AUFGABENSTELLUNG 1: Fassen Sie den Absatz des Textes zur Konjunkturlage, der mit „Die europäische Wirtschaft wird sich abschwächen“ beginnt, als knappe Stichpunktliste zusammen und bewahren Sie dabei seine wesentlichen Aussagen.
AUFGABENSTELLUNG 2: Setzen Sie den Text über die Konjunkturaussichten im Anschluss an seinen letzten Satz fort.

VORLIEGENDER TEXT:
Der Konjunkturcrash kommt nicht, der „Systemcrash“ auch nicht
Die europäische Wirtschaft wird sich abschwächen und rezessive Tendenzen zeigen. In Italien, Spanien & Co kann die Rezession auch sehr schmerzvoll sein. China wird seine hohen Wachstumsraten nicht halten können, jedoch monetär dagegen steuern; die USA werden ein geringes Wachstum aufweisen, sind aber weit von ihrer historischen Dynamik entfernt. Aber: Nichts davon ist vergleichbar mit dem Konjunkturcrash 2008/2009 nach der Pleite von Lehman- Brothers. Der negative Überraschungseffekt fällt diesmal völlig weg. Im Gegenteil: Die Unternehmen sind so gut wie kaum zuvor auf eine Abschwächung vorbereitet, die Resourcen sind angepasst und die Finanzierungen vergleichsweise gut strukturiert. JA – das konjunkturelle Umfeld bleibt herausfordernd, wohl über Jahre hinweg. NEIN – jene Propheten, die 2012 den Crash der Weltkonjunktur oder gleich des ganzen Finanzsystems sehen, werden nicht Recht bekommen.

(Einträge zur Lokalisierung von Wörtern und Elementen)

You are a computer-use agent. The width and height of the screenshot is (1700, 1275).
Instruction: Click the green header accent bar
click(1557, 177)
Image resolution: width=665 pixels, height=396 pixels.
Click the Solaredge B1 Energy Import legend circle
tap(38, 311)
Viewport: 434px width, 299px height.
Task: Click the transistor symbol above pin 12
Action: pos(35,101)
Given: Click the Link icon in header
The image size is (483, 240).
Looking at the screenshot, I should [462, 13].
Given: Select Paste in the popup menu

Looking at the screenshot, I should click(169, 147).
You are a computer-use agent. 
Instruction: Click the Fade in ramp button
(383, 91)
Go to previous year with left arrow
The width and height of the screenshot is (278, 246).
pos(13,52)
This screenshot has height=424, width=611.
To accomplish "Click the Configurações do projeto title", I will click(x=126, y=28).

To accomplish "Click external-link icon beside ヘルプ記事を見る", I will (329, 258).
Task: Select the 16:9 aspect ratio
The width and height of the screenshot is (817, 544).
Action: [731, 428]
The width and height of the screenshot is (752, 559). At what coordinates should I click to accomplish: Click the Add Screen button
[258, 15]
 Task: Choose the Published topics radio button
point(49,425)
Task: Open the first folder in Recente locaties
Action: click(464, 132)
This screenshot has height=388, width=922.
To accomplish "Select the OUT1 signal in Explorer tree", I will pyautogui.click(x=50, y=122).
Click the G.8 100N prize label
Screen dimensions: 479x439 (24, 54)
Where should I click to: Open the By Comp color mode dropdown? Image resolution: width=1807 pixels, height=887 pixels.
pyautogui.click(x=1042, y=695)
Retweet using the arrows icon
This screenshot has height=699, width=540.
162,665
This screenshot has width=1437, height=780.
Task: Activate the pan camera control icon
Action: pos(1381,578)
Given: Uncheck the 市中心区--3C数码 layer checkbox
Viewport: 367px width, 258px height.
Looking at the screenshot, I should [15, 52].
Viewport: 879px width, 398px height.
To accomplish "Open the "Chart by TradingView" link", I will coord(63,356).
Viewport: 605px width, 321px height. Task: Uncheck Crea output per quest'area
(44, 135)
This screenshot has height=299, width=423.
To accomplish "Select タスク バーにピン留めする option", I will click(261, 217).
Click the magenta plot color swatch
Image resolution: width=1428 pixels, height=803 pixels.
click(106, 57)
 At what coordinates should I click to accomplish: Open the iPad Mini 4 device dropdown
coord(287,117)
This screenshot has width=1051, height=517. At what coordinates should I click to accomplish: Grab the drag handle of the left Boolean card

ENDGÜLTIGE ANTWORT 1:
- Europa: Abschwächung der Wirtschaft mit rezessiven Tendenzen, in Italien, Spanien und ähnlichen Ländern möglicherweise sehr schmerzhaft
- China: Die hohen Wachstumsraten sind nicht zu halten, monetäre Gegensteuerung ist zu erwarten
- USA: geringes Wachstum, weit unter der historischen Dynamik
- Kein Vergleich mit dem Konjunkturcrash 2008/2009 nach der Lehman-Pleite, da der negative Überraschungseffekt entfällt
- Unternehmen sind so gut wie kaum zuvor vorbereitet: angepasste Ressourcen, vergleichsweise gut strukturierte Finanzierungen
- Das konjunkturelle Umfeld bleibt wohl über Jahre herausfordernd
- Die Propheten, die 2012 einen Crash der Weltkonjunktur oder des gesamten Finanzsystems erwarten, werden nicht Recht bekommen

ENDGÜLTIGE ANTWORT 2:
Leitplanke 2
Die Strategie der Notenbank und der Politik: Zeitgewinn
Zeit gewinnen oder salopp formuliert „Durchwurschteln“ wird die zentrale Strategie 2012 von Notenbanken und Politik sein – analog zu 2011. Es gibt nicht „DIE“ perfekte Lösung und „DEN“ optimalen Befreiungsschlag. Fehlentwicklungen, die sich über ein Jahrzehnt aufgebaut haben, werden wohl ein Jahrzehnt brauchen, um bereinigt zu werden. Wichtig ist, Länder wie Italien & Co liquide zu halten, um die anstehenden Refinanzierungen zu managen. In den USA und in Europa werden weitere eigene Staatsanleihenkäufe nötig sein – vielleicht sogar auf breiter Front. EZB, IWF, Stabilitätsfonds, wer als der offizielle Käufer auftritt ist letzten Endes egal. „Fiskalunion“ wird wohl das Wort des Jahres 2012 und zentrales Thema der innenpolitischen Diskussion in vielen Ländern. Aber: Es wird ein gewisser Gewöhnungseffekt eintreten. Nicht jeder politische Gipfel wird noch mit Spannung erwartet und verfolgt werden und Renditen von beispielsweise 6 % für einzelne Länder werden nicht mehr als „hoch“ sondern als „neuer Normalzustand“ bewertet werden.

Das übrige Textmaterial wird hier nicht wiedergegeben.